Your instructions = Copy the lines below word for word, starting at the line that contains "Share Terminator's tweet" and ending at the last of the items. Leave the pictures out of your copy.

[Dataset entries]
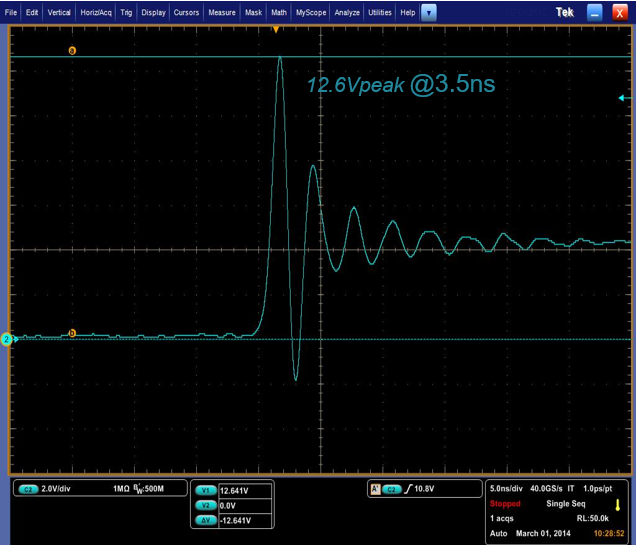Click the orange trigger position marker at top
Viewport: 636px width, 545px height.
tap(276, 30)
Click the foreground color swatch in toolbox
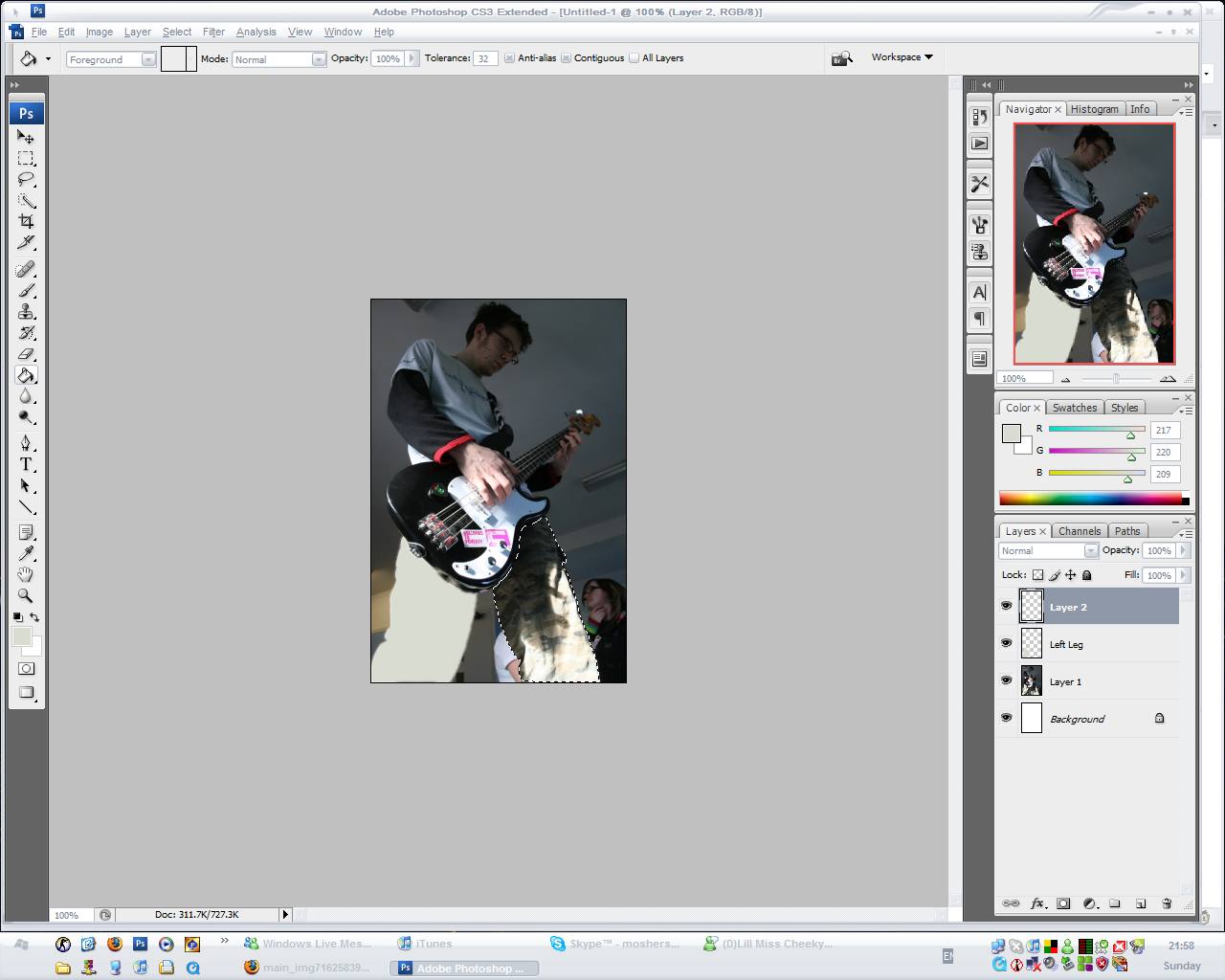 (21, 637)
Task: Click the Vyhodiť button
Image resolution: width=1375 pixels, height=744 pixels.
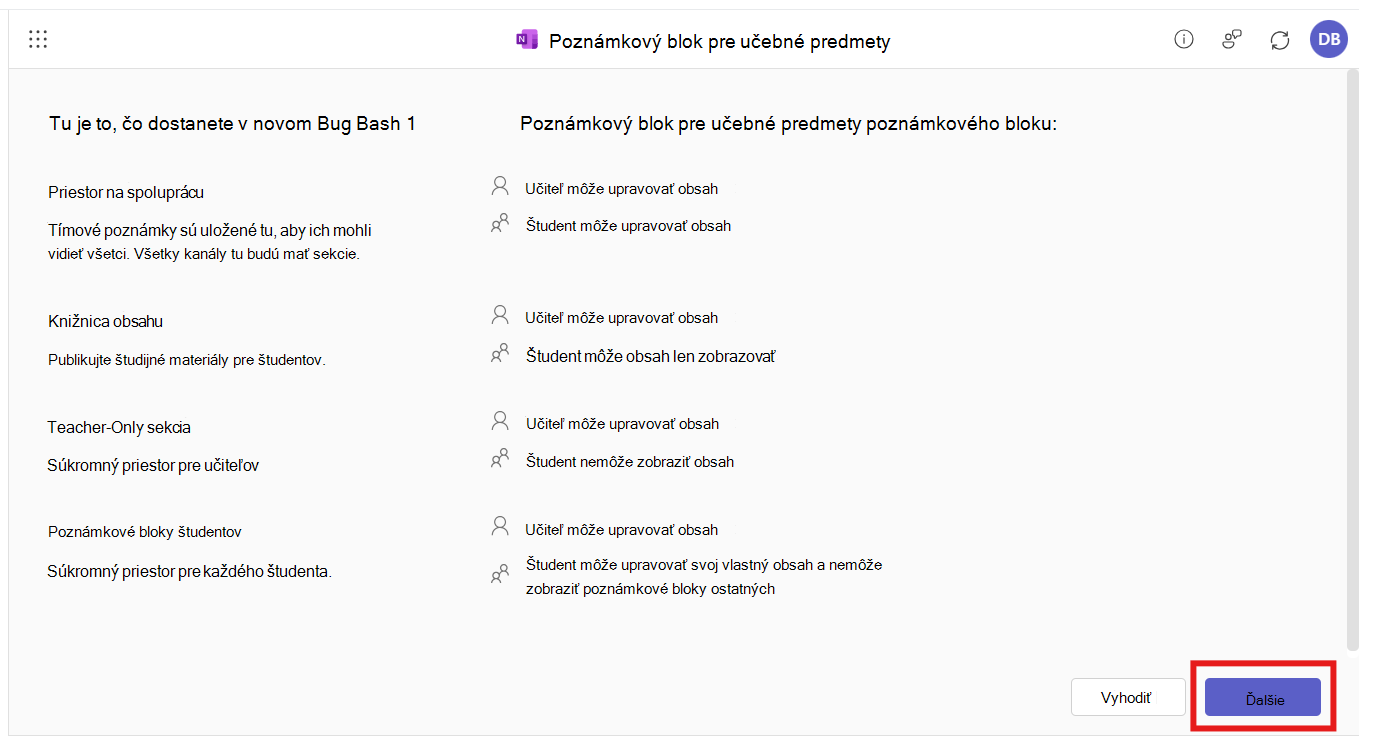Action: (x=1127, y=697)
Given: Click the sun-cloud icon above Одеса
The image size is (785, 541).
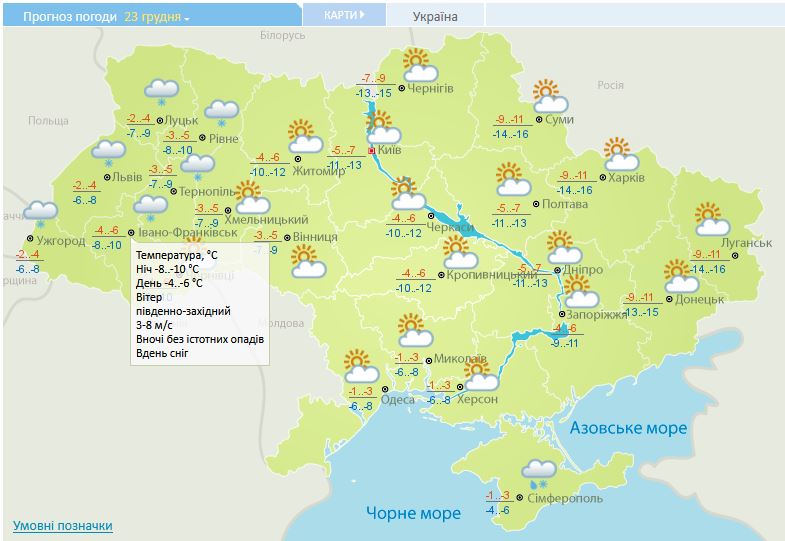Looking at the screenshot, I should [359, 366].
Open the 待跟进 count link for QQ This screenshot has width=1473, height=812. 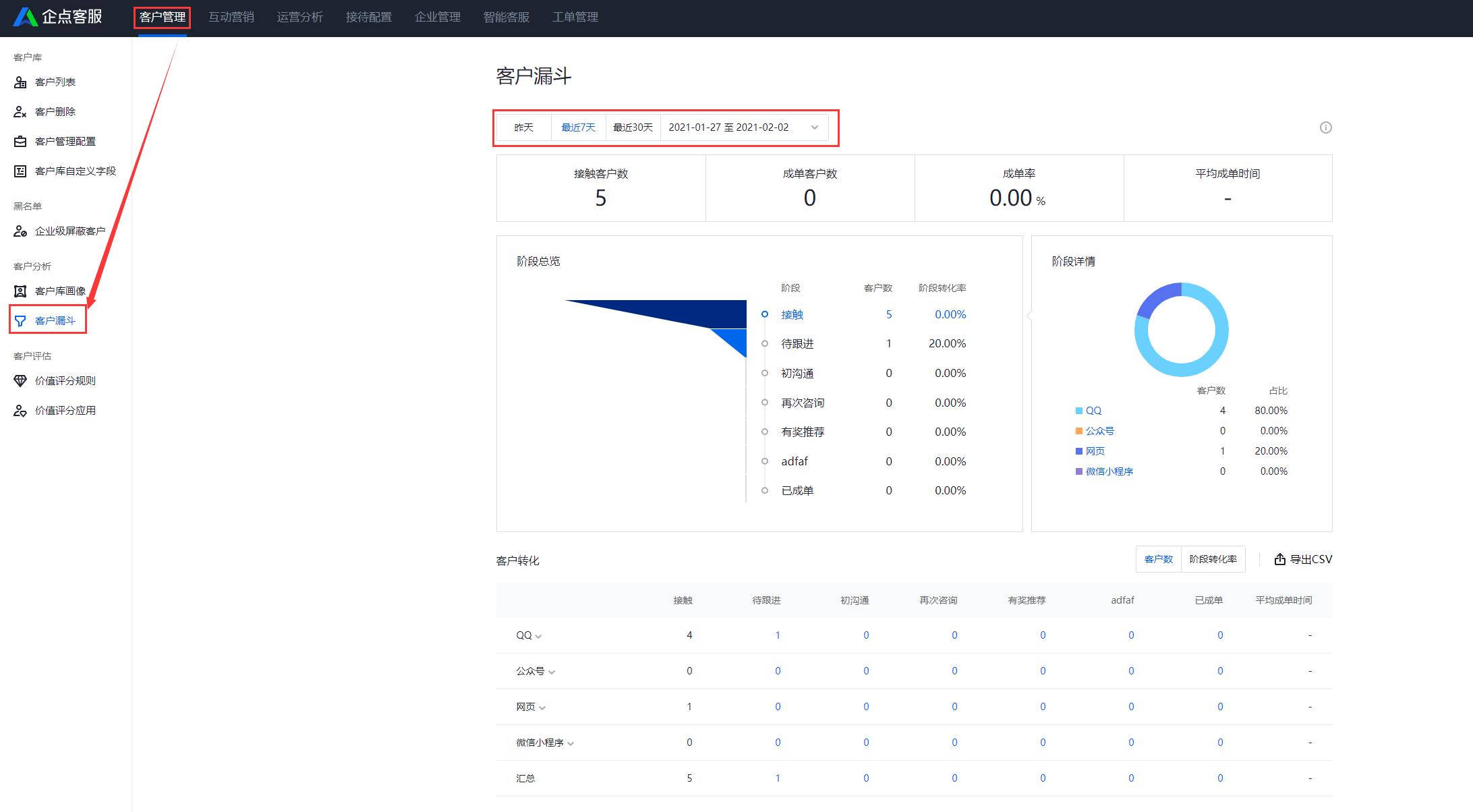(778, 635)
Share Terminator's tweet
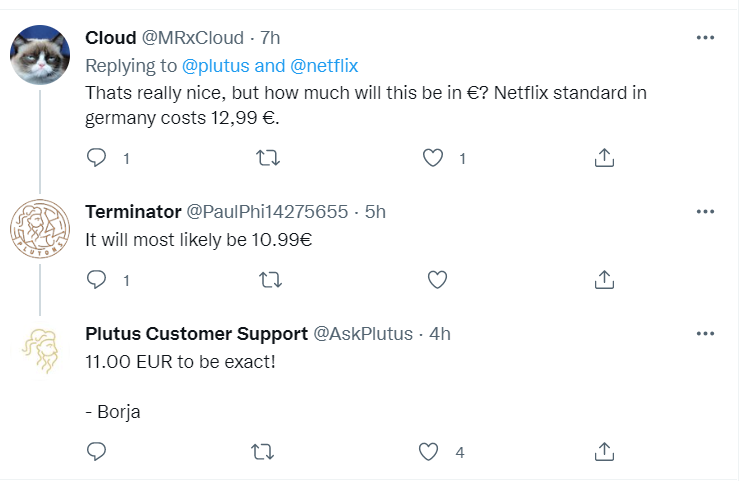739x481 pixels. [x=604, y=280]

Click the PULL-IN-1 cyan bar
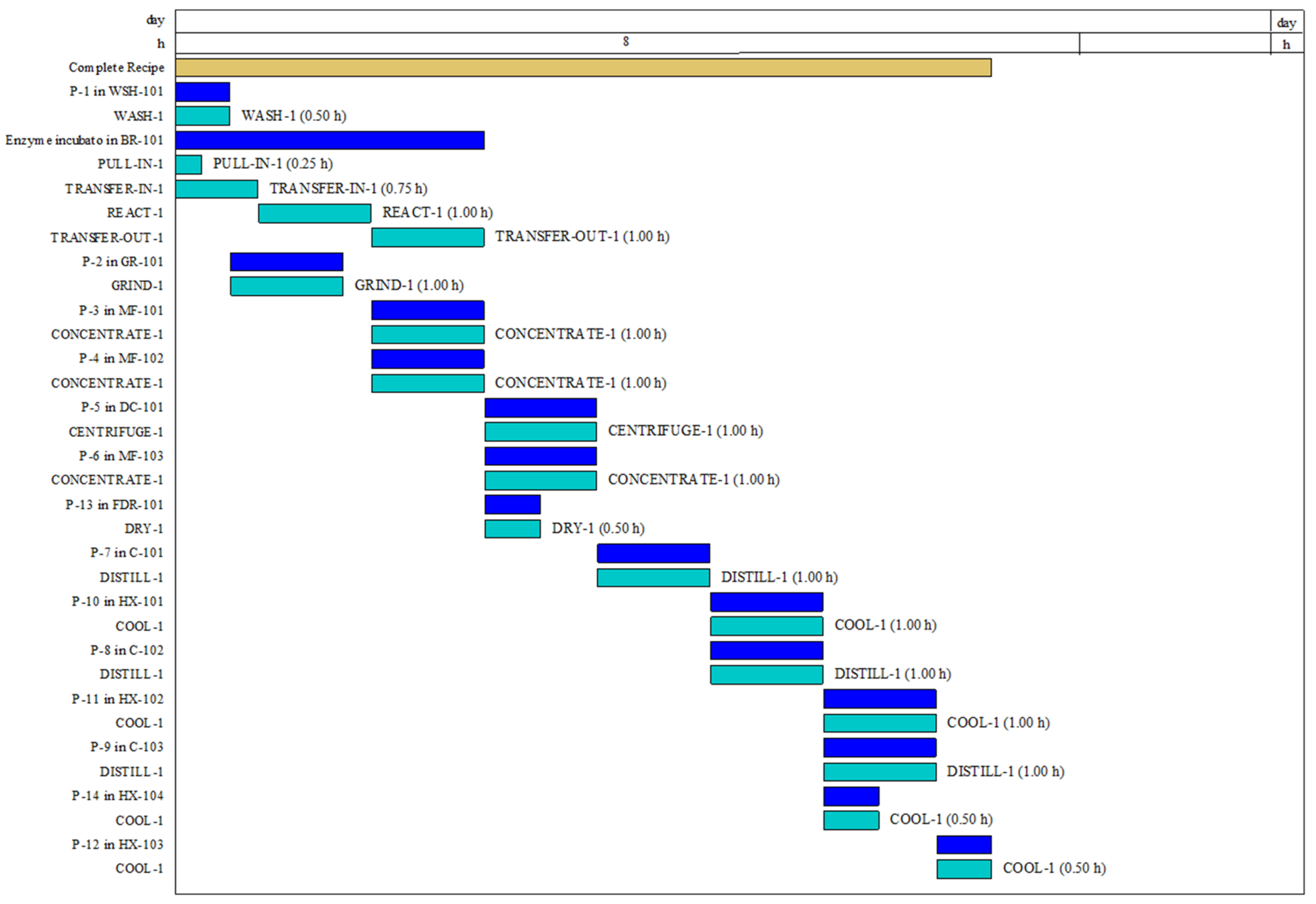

Answer for the task =
Share Terminator's tweet
739x481 pixels. [x=604, y=280]

Click the PULL-IN-1 cyan bar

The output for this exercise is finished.